Suneel Gupta, who has been working on it for more than one-and-a-half
years said this is a way to preserve those stories that are fast
evaporating, and for those who may never have the benefit of real
conversations with their ancestors.
“These are amazing stories,” he said. “Everyone can be a filmmaker,
everyone can tell stories.”
When his brother Sanjay’s child was born, the brothers wanted her to
know about everything in their family history, the way her
grandparents came to United States, their struggles, and their
successes, in fact everything.
While the Web site feature several stories already, Suneel will be
posting his own very soon.
And it is about his mother Damyanti Gupta who was the first female
engineer to work at Ford Motor Company in Troy, Michigan.
It was 1963 and Damyanti Gupta was looking for a job. Without
hesitation, she walked into an all-male company, the Ford Motor
Company. When the manager leaned over and told her they had no female
staff on board, she said “If you don’t begin with me, then you may
never have than benefit.”
That story stands out among numerous others, Gupta said.
Kahani Movement, it is also a way to honor family members. When you
have their stories and share them with others and hand it down to
generations after you, you preserve your history, he said.
“Take the time to sit down with the parents, grandparents and get
their stories. These are powerful, amazing stories.”
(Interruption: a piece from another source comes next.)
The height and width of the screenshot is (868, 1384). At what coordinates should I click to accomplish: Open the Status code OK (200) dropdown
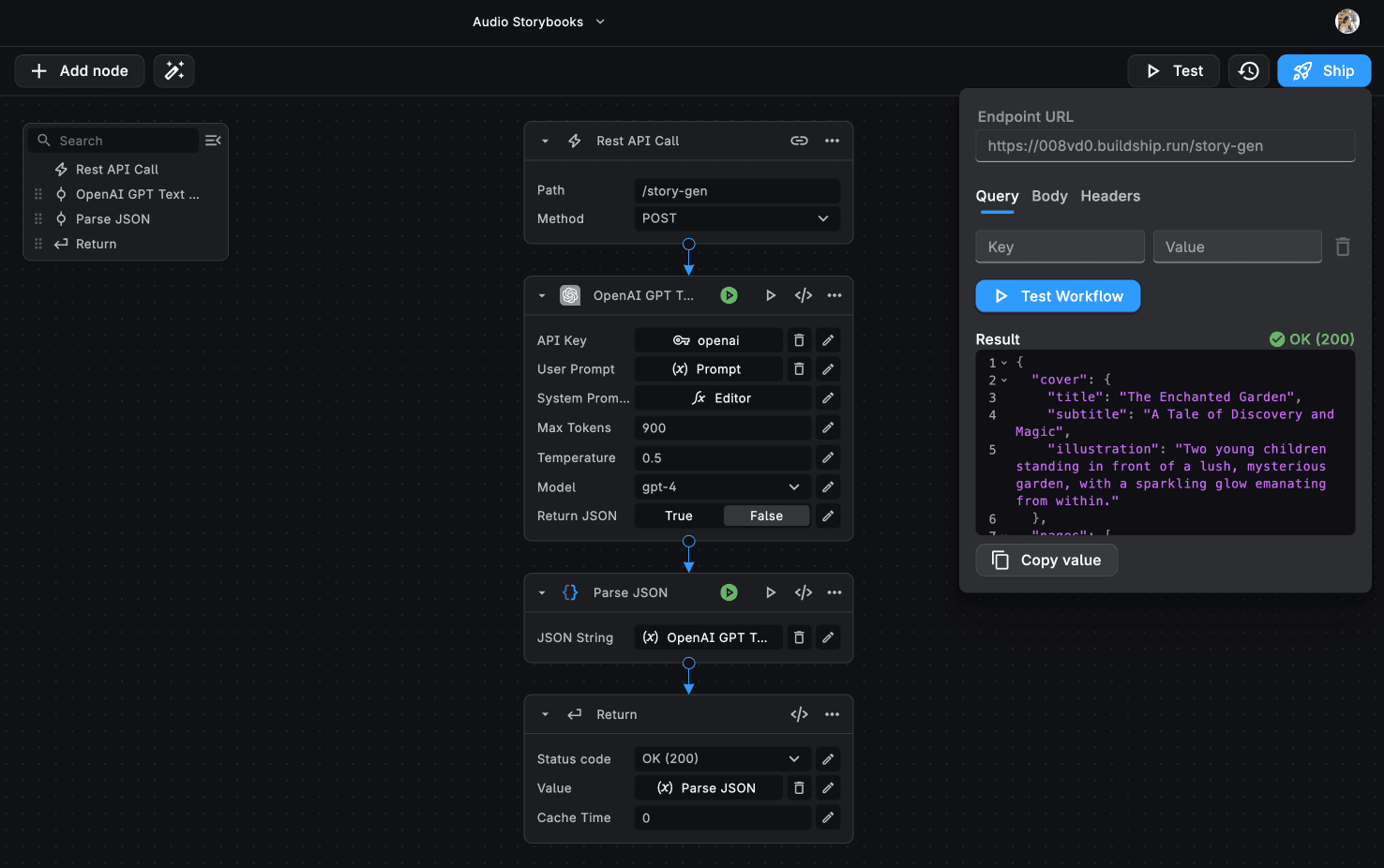[721, 758]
For Professor Sree Sreenivasan, dean of student affairs at Columbia
University, this is a great opportunity.
“This is a different kind of thing. This is a connection within
families. I wish I had done with my grandparents,” he said.
When his parents come over, he would want his children to interview
them and post the footage, he said.
Another Indian American, Roopa Singh, who lives in New York, said the
project is a fabulous idea.
“I am a 1-1.5 generation Indian American.Passing down narratives was
always core to our culture(s). Now that the passing down has been
interrupted by the sheer scale of adjusting to new homes, new
languages, new children it is crucial that we have a portal to gather
our narratives. I'm always asking my parents for stories, so i'm
definitely interested in participating,” she said.
The stories that are currently featured on the website, including
Leena Rao’s narration of how her parents got married in Baltimore when
her mother found a tecahing job in the city and everyone started
looking for a suitable Indian boy for her, have been collected over
the past year. After President Kennedy lowered the immigration
barriers for Indians in the 1960s, many traveled to America. And most
stories have an underlying theme of struggle, hope and sacrifice.
And while many appreciate the idea to document stories that may other
fall through the gaps because nobody ever asked for those, a few think
otherwise.
Journalist Tejinder Singh, who is based in Europe, said such projects
are not able to sustain themselves and lose the enthusiasm over time.
“Most migrant groups … the communities are together. Such sites are
helpful for finding brides and bridegrooms. They tap into those
connections through it. This is stay in a cocoon,” he said.
But then, for immigrants like Amit Kumar, who wants his daughter Aushi
to sit with him one day and talk to him about what he went through to
give her the best education possible, about those moments when he felt
utterly hopeless and wanted to go back home, when he was laid-off and
washed dishes in a local restaurant but never gave up, there’s hope in
Kahani Movement.
“Yes, one day I want her to tell the whole wide world how I survived
the crash,” he said. “And this is just the beginning.”